YOUR ASSIGNMENT: Search the data below for "rugpjūčio"; list each line that holds it.

DATA EXCERPTS:

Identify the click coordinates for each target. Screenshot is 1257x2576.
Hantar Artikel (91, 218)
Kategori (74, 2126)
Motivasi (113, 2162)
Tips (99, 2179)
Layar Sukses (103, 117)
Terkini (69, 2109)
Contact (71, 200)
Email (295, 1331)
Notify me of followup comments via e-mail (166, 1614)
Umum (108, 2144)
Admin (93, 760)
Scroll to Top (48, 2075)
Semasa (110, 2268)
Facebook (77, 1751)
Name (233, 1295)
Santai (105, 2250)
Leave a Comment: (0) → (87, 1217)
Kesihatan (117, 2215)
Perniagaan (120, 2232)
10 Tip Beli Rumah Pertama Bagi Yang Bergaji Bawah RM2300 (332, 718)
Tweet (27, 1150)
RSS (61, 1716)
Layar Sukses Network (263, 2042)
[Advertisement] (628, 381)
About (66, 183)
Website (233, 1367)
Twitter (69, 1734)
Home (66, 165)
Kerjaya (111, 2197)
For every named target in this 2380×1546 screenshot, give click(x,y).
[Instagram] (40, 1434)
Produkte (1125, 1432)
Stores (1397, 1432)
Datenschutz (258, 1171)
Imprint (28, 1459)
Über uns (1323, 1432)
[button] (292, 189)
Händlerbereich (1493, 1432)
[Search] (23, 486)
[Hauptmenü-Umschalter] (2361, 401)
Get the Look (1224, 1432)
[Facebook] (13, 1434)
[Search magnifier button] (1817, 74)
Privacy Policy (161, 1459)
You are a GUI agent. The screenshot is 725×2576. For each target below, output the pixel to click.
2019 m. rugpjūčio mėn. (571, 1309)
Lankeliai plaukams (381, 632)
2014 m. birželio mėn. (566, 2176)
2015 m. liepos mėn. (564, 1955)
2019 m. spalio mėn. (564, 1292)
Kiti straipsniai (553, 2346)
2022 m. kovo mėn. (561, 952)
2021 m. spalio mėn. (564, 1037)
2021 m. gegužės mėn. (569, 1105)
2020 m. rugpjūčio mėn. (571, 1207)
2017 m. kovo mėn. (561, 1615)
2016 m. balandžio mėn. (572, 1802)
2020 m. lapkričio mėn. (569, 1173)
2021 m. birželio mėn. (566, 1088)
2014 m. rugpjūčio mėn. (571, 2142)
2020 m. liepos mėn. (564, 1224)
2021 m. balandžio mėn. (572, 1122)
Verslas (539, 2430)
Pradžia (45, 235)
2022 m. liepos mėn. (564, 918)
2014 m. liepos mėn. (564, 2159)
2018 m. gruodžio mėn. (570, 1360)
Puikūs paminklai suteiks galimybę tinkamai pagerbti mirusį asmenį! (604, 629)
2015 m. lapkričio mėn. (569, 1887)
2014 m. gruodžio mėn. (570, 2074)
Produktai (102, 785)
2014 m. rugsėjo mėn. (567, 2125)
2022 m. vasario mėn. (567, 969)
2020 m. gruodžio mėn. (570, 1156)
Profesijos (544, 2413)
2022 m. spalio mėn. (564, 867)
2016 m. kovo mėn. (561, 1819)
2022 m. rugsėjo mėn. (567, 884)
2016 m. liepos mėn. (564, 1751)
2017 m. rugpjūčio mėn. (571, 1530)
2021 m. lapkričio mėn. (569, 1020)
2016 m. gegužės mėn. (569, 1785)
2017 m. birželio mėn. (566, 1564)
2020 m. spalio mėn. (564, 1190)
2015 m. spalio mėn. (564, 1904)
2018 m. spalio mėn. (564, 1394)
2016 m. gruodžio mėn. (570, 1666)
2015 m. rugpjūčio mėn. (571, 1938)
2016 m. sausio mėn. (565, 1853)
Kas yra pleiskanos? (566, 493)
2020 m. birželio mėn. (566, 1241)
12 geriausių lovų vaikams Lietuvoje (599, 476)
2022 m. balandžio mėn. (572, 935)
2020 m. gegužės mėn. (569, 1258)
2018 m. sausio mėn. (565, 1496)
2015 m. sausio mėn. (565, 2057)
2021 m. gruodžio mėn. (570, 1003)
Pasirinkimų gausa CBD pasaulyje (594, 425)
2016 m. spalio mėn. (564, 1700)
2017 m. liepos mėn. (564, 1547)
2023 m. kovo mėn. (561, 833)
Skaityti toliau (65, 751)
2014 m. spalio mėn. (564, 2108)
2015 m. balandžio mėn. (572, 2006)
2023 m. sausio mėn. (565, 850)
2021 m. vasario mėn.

EXERCISE RESPONSE:
2019 m. rugpjūčio mėn. (571, 1309)
2020 m. rugpjūčio mėn. (571, 1207)
2014 m. rugpjūčio mėn. (571, 2142)
2017 m. rugpjūčio mėn. (571, 1530)
2015 m. rugpjūčio mėn. (571, 1938)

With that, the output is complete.